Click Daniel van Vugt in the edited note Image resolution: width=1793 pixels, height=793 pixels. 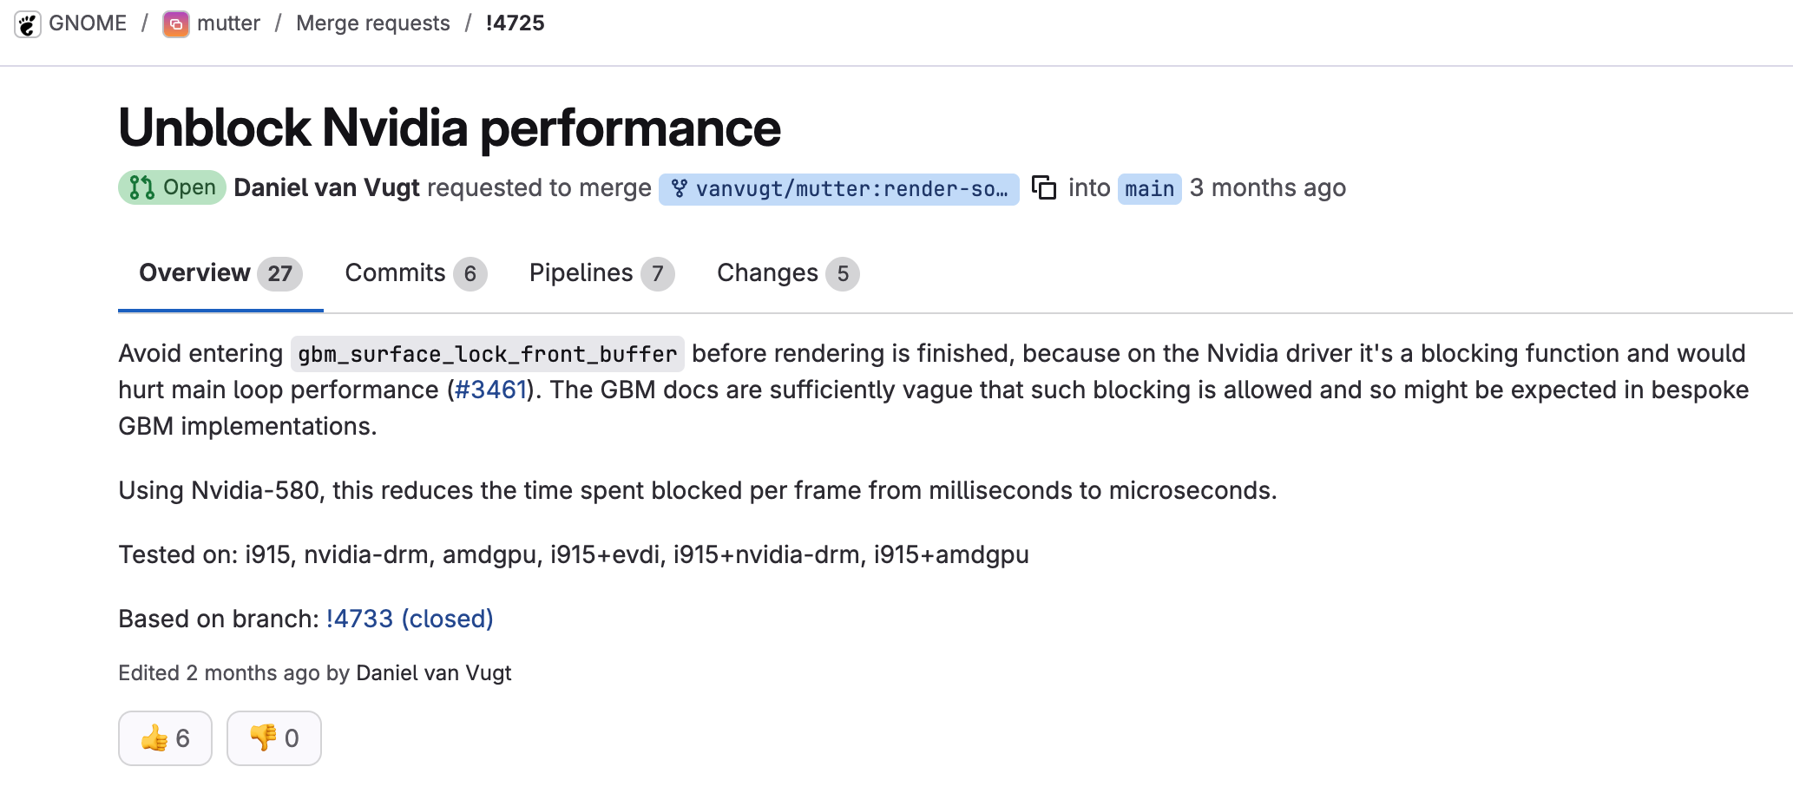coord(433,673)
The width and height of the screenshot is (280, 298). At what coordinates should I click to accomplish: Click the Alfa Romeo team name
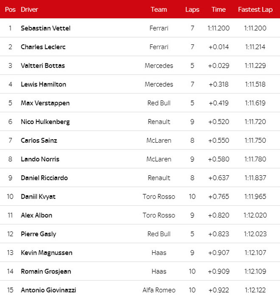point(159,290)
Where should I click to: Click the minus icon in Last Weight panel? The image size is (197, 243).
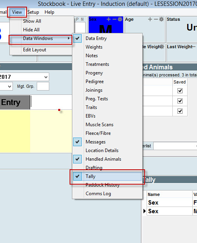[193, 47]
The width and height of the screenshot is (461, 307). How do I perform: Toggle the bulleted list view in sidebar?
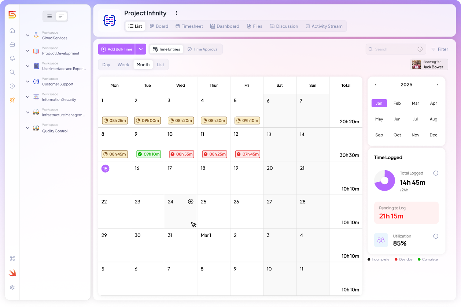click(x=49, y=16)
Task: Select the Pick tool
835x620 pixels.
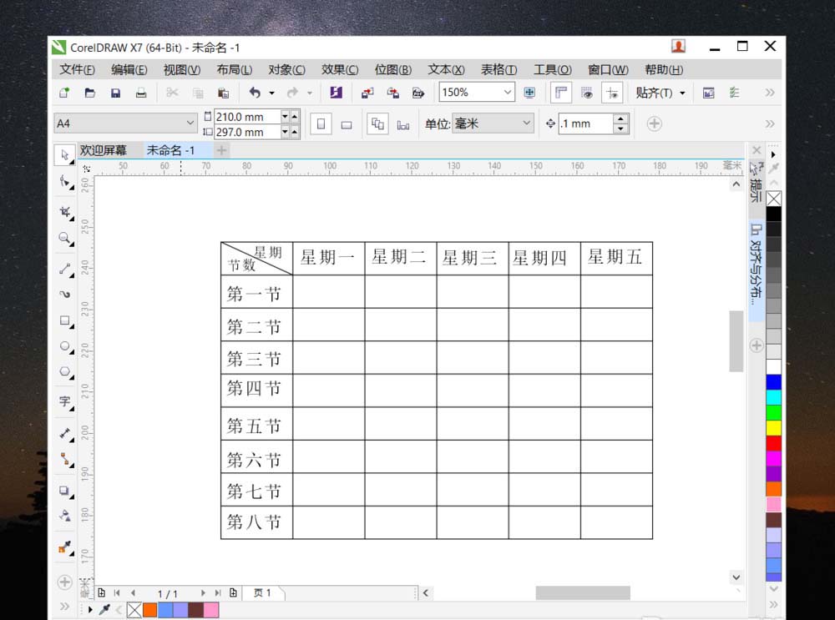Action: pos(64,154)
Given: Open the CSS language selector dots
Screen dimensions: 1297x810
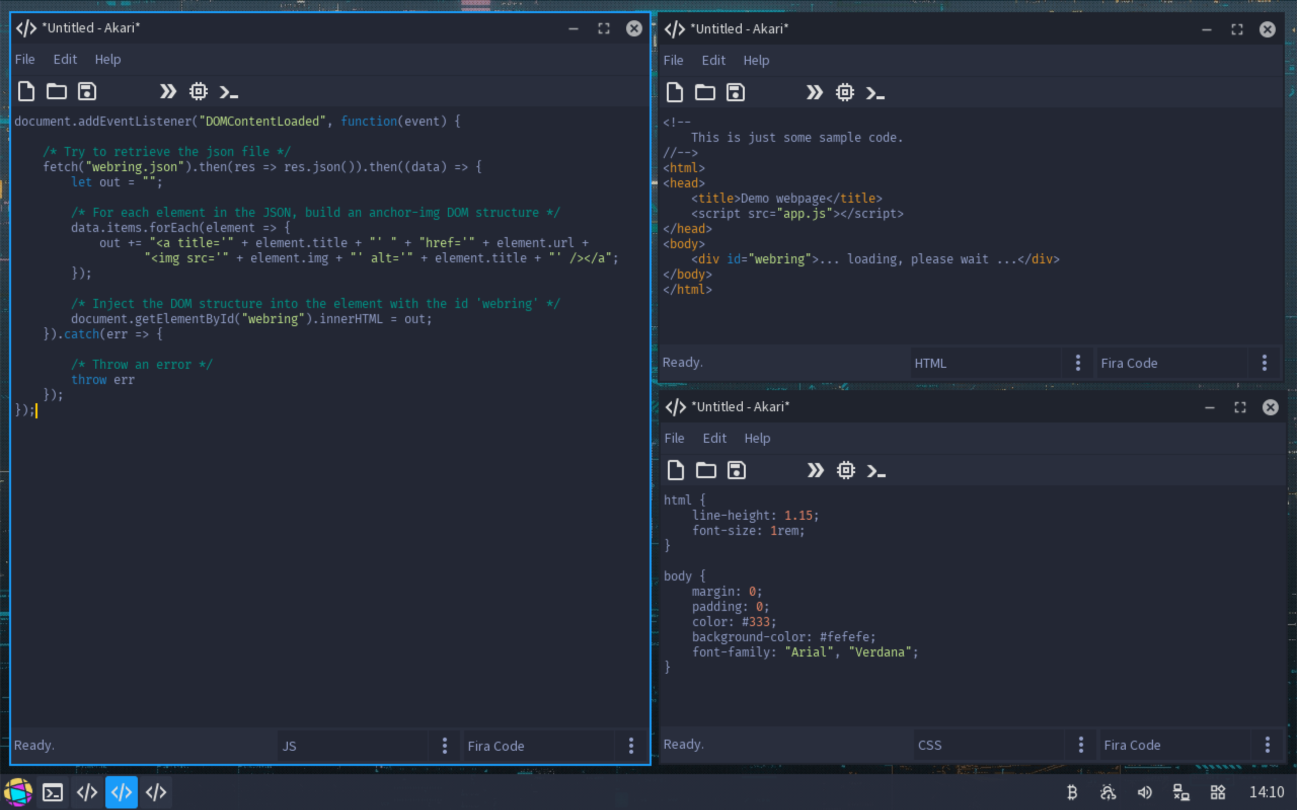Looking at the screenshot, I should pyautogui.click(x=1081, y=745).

════

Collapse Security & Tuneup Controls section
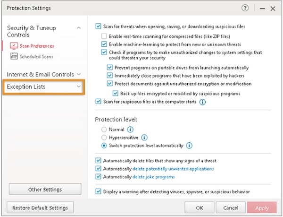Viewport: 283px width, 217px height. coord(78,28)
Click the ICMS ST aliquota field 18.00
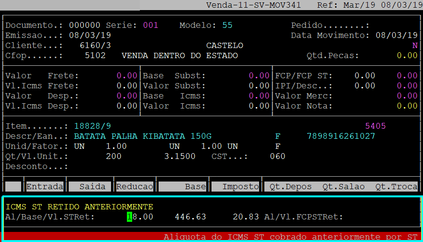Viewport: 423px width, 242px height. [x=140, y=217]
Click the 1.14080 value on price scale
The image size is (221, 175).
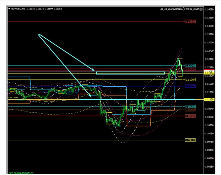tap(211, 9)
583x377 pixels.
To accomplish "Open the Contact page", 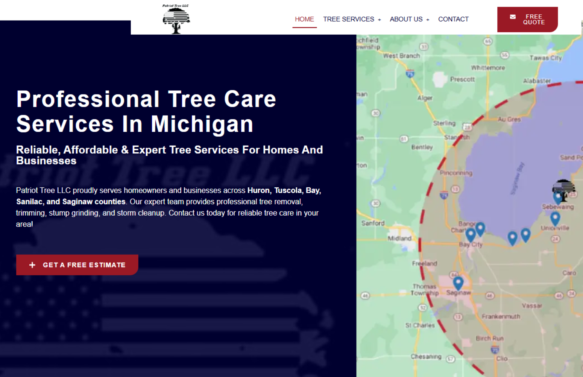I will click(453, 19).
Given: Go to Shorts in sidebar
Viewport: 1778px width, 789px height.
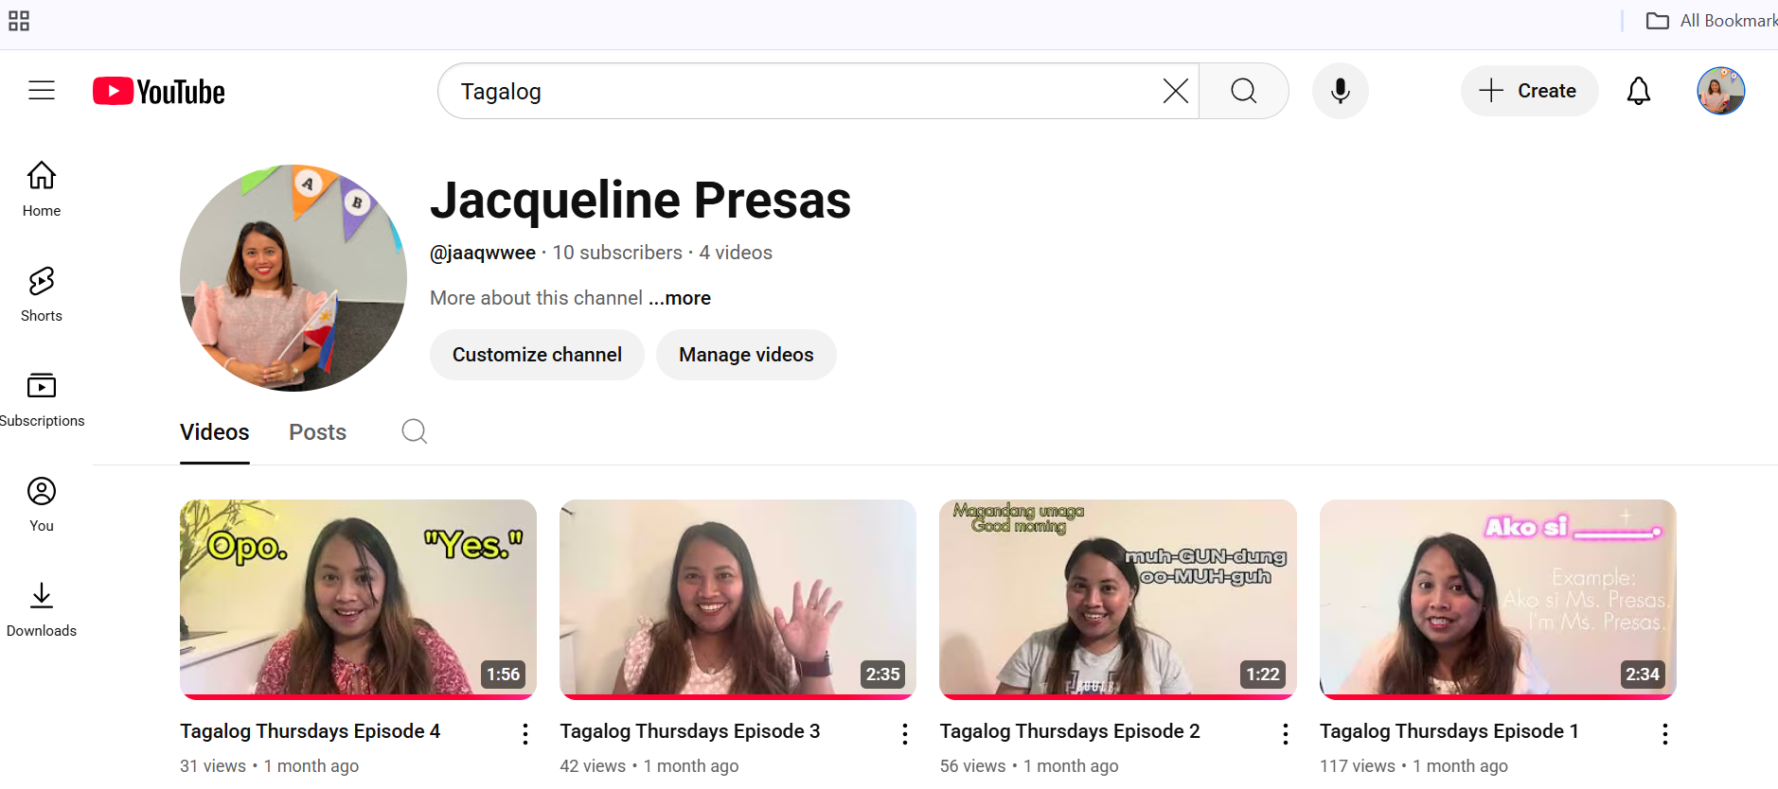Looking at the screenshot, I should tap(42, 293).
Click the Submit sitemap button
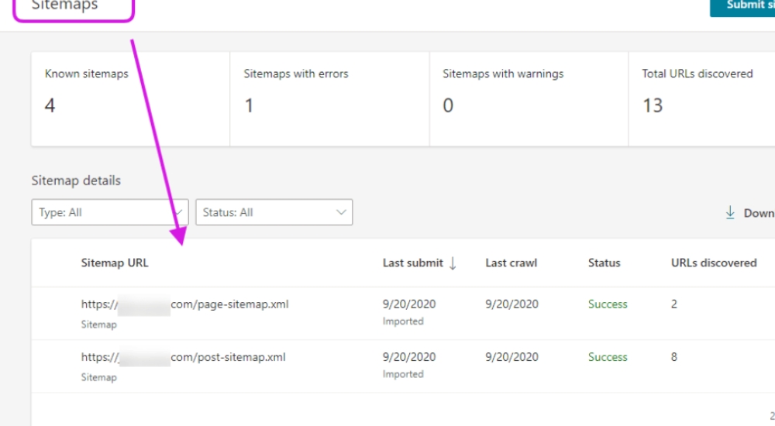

════

■ **Objective**
Reproduce the rows word for word, everything from the line containing "Given: Go to Shorts in sidebar" down to the line containing "Click the Submit sitemap button", with both of those lines included. Leave the pictures out of your answer.

■ **Exercise solution**
Given: Go to Shorts in sidebar
Viewport: 1778px width, 789px height.
Looking at the screenshot, I should tap(42, 293).
Click the Submit sitemap button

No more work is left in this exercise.